What is Data Fragmentation
Data Fragmentation in Oracle Analytics refers to the practice of dividing large datasets into smaller, logically separated segments—called fragments—based on defined criteria such as time, region, or product category. This technique is primarily implemented in the semantic layer to optimize query performance and data management. By configuring fragmentation content filters on multiple logical table sources, Oracle Analytics can intelligently route queries to only the relevant data source, reducing processing time and improving efficiency. Fragmentation is especially useful in large-scale deployments where data is physically partitioned or spread across multiple tables or databases.
Just to clarify, when speaking of data fragmentation in Oracle Analytics, we’re not referring to table range partitioning, which is managed entirely at the database level and does not require any configuration in the semantic model, as partitioning is handled automatically by the database engine.
Let’s take a look at an example.
Import fragmented and mode data in Physical Layer
In the database, we have two tables that contain sales data for two different years: F_REVENUE_2022
and F_REVENUE_2023
.
Both table have same structure, but can reside in different database (not in this case).
We need to import the metadata of both tables into the semantic model and properly link them to the dimensional tables—just as we would if there were only a single F_REVENUE
table.
Following best practices, we also create aliases for these two tables to keep the model clean and maintain flexibility.
Once the aliases are in place, we can establish physical joins with all relevant dimension tables that relate to revenue, such as, in our case:
DIM_TIME_BILL_DT
DIM_TIME_PAID_DT
DIM_PRODUCTS
DIM_CUSTOMERS
DIM_ORDERS
DIM_GEOGRAPHY
Prepare Logical Layer
We can now continue setting up logical layer. First, we create a new logical table F_REVENUE_ALL_YEARS, for which we create 2 logical table sources.
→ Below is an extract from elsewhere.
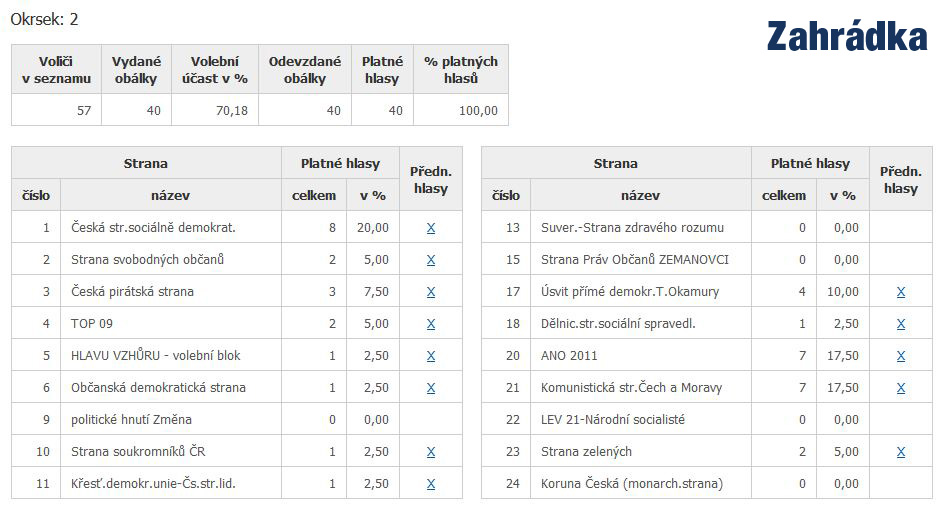
Task: Click X link for Strana soukromníků ČR
Action: click(431, 451)
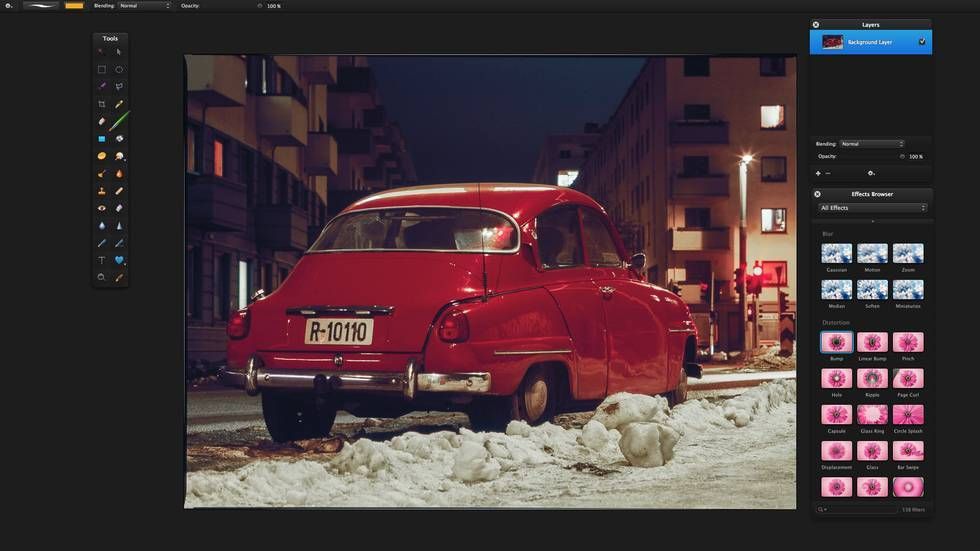This screenshot has width=980, height=551.
Task: Click the gear icon in the Layers panel
Action: pos(871,173)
Provide a name for new logical table and continue:
Once created, open new logical table in a separate tab and navigate to Sources tab and add both tables as logical table source:
Search for and mark both tables in Select Physical Table dialog:
Click Select to continue.
Let’s check what we have at this point:
- Logical table F_REVENUE_ALL_YEARS has been created.
Before moving any further, make sure measures in this logical table are defined, not required attributes (ie- ORDER_STATUS) are removed ...
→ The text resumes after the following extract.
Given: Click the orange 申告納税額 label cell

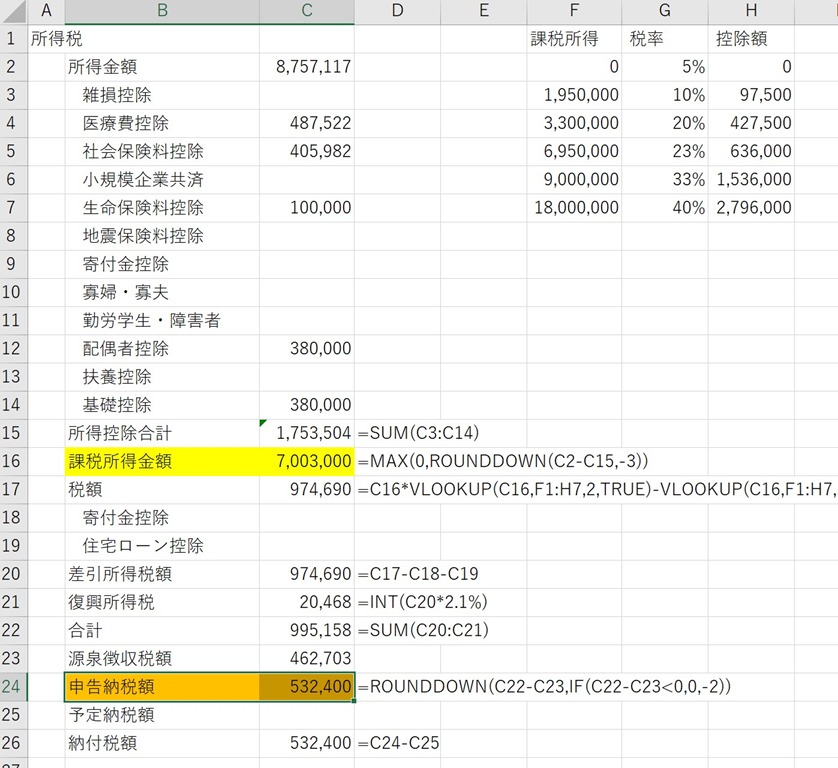Looking at the screenshot, I should [162, 687].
- F_REVENUE_ALL_YEARS has two logical tables sources.
Let's drill to attribute level by opening detailed view for selected attribute, for example Revenue, in F_REVENUE_ALL_YEARS. We can observe that this attribute now has two Logical Table Sources: F_REVENUE_2022 and F_REVENUE_2023.
At this point, we are not ready for deploy, but let's check how the model would behave if we deployed it now. But before we deploy, there are a few more small tasks to take care of:
- We need to connect the tables in the logical model. The logical table
F_REVENUE_ALL_YEARS
was created manually, so the relationships from the physical model were not transferred automatically.
- Additionally, we need to define the correct levels by setting the appropriate levels of granularity.
- Create a new presentation table in subject area.
The workbook below displays what appears to be the same data in both tables. However, there's an important difference:
- The table on the left retrieves data from a single
F_REVENUE
table. - The table on the right is reading only from the
F_REVENUE_2022
table, which is defined as the first logical table source. As a result, no data is being retrieved from the second logical table source,F_REVENUE_2023
.
This observation can be confirmed by reviewing script query generated by Oracle Analytics:
WITH SAWITH0 AS ( SELECT SUM(T114.REVENUE) AS c1, T19.PER_NAME_MONTH AS c2, T19.PER_NAME_YEAR AS c3 FROM OABOOTCAMP.D_TIME T19 /* DIM_TIME_BILL_DT */, OABOOTCAMP.F_REVENUE_2022 T114 WHERE T19.DAY_DT = T114.TIME_BILL_DT AND T19.PER_NAME_YEAR IN ('2022', '2023') GROUP BY T19.PER_NAME_MONTH, T19.PER_NAME_YEAR ) SELECT 0 AS c1, D1.c2 AS c2, D1.c3 AS c3, D1.c1 AS c4, 0 AS c5, 0 AS c6 FROM SAWITH0 D1 ORDER BY c3, c2;
There was no reference to the F_REVENUE_2023
table in the query, which is why no data for the year 2023 was retrieved.
How can we fix this? The answer is Data Fragmentation.
Configuring Data Fragmentation
Data Fragmentation is a simple step that is performed at each Logical Table Source where we specify data fragmentation condition.
Let's navigate to logical table sources. Under details for each of the source, we can find Data Fragmentation section.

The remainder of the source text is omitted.